• **WHAT TO DO**
Go through the entries and transcribe each one exactly, dropping the pictures.

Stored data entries
━━━━━━

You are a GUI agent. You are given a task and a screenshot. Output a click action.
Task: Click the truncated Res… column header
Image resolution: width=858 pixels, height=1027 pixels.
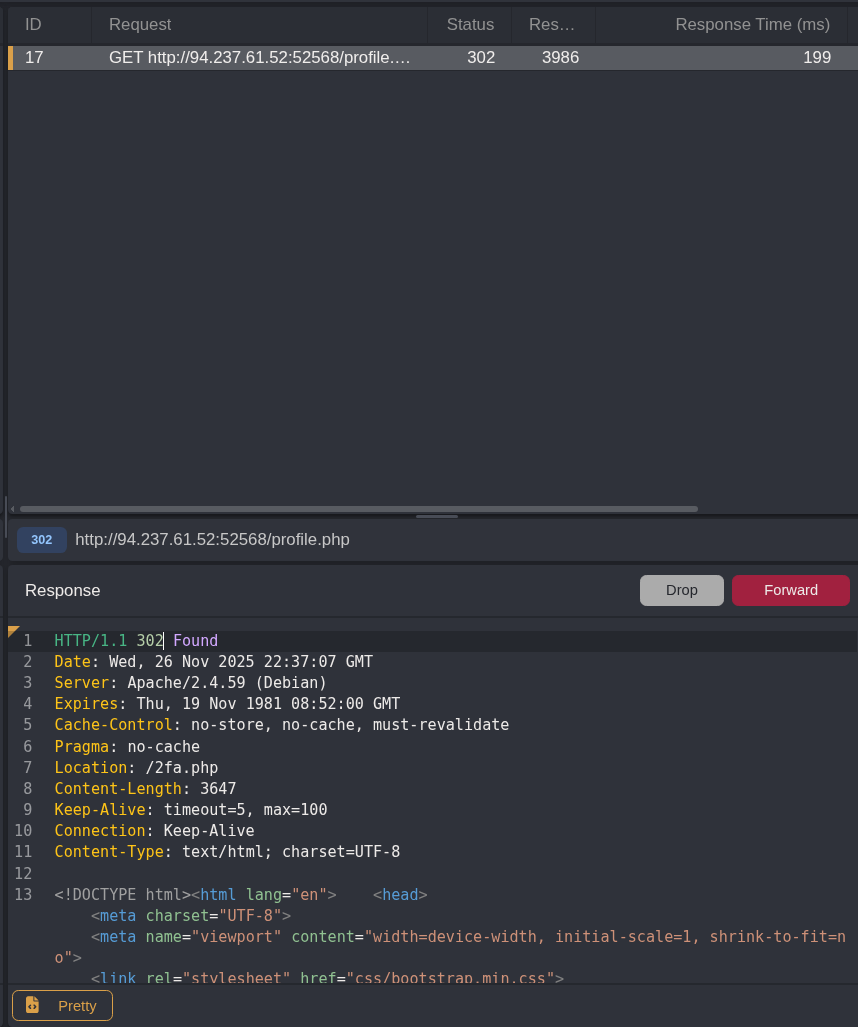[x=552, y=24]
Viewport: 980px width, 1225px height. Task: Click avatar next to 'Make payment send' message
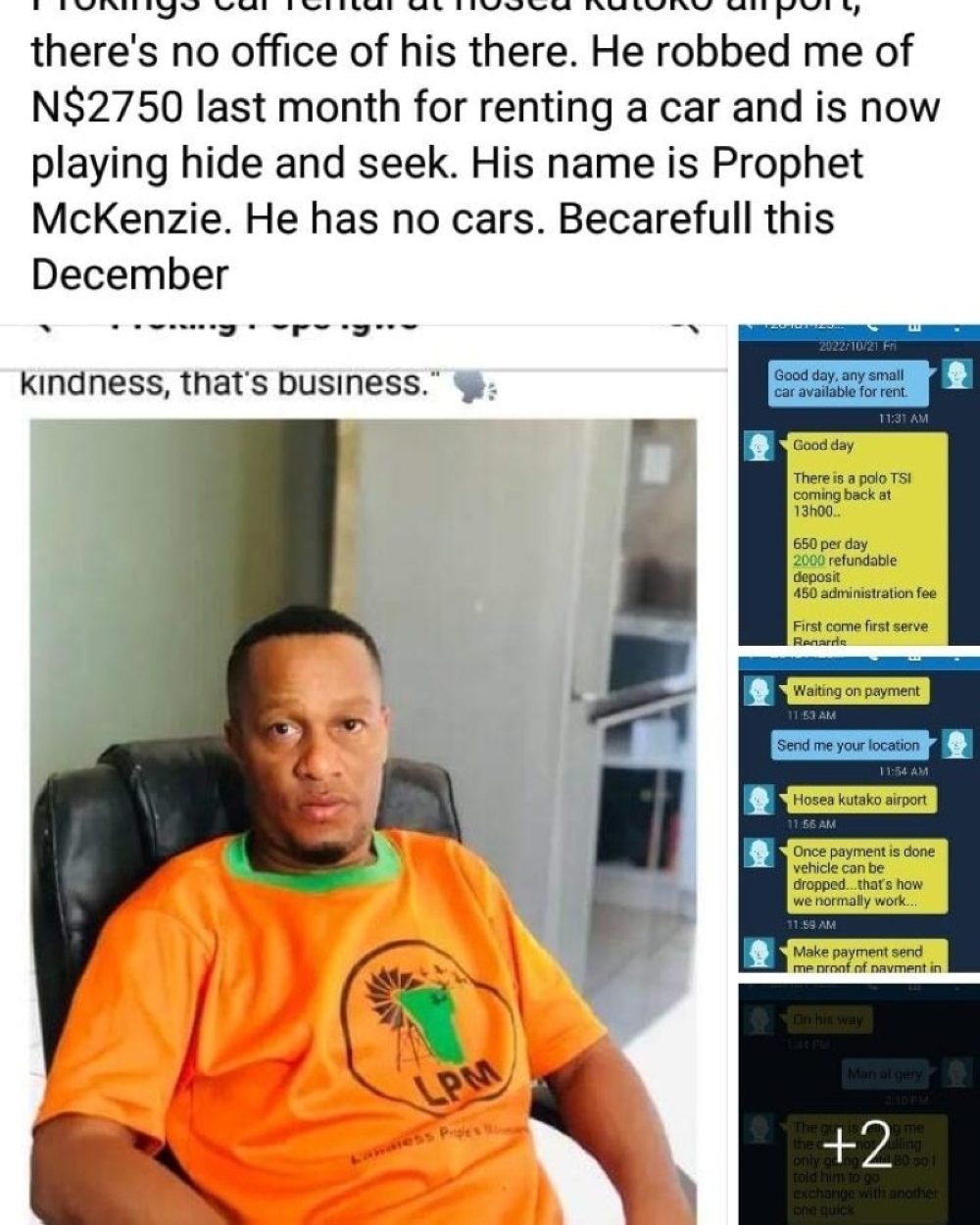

━━━━━━

• **EXERCISE RESPONSE**
You are a GUI agent. You are given a task and a screenshot. Output a click action.
Task: Click the truncated Res… column header
Image resolution: width=858 pixels, height=1027 pixels.
[x=552, y=24]
Viewport: 980px width, 1225px height. Task: Click avatar next to 'Make payment send' message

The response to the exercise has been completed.